→ **WORK INSTRUCTIONS**
Copy out the listing, beginning at the line that contains "Click the document scrollbar thumb" and stopping after the line that contains "Go to previous", changing "new file icon" to "new folder icon" and leaving everything else as it is.

----- TASK DATA -----

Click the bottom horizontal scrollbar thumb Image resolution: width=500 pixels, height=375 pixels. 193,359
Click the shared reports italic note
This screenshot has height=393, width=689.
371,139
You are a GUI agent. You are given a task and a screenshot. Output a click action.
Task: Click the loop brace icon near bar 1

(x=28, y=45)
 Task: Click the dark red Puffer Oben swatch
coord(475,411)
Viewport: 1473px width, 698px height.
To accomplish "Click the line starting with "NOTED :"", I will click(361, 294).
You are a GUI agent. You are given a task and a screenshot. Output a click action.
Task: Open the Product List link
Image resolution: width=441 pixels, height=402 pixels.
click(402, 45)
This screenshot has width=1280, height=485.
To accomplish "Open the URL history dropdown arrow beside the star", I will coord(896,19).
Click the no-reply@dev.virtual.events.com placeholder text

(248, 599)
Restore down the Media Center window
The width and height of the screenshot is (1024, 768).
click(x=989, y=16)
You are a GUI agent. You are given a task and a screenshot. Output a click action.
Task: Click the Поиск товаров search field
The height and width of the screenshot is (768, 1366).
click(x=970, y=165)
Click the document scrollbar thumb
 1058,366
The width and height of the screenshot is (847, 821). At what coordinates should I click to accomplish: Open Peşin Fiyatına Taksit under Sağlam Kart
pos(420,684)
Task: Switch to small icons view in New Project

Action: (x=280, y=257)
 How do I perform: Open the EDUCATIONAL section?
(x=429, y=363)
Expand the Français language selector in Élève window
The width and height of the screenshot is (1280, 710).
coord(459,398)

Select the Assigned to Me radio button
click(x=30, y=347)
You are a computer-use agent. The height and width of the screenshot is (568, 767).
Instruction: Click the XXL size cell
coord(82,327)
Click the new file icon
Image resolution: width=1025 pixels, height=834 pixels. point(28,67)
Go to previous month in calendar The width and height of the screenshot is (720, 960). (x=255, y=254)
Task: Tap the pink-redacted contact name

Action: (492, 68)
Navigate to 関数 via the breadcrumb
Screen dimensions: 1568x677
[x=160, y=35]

-----

→ **WORKED ANSWER**
Click the document scrollbar thumb
 1058,366
The width and height of the screenshot is (847, 821). At what coordinates should I click to accomplish: Open Peşin Fiyatına Taksit under Sağlam Kart
pos(420,684)
Task: Switch to small icons view in New Project

Action: (x=280, y=257)
 How do I perform: Open the EDUCATIONAL section?
(x=429, y=363)
Expand the Français language selector in Élève window
The width and height of the screenshot is (1280, 710).
coord(459,398)

Select the Assigned to Me radio button
click(x=30, y=347)
You are a computer-use agent. The height and width of the screenshot is (568, 767).
Instruction: Click the XXL size cell
coord(82,327)
Click the new folder icon
Image resolution: width=1025 pixels, height=834 pixels. point(28,67)
Go to previous month in calendar The width and height of the screenshot is (720, 960). (x=255, y=254)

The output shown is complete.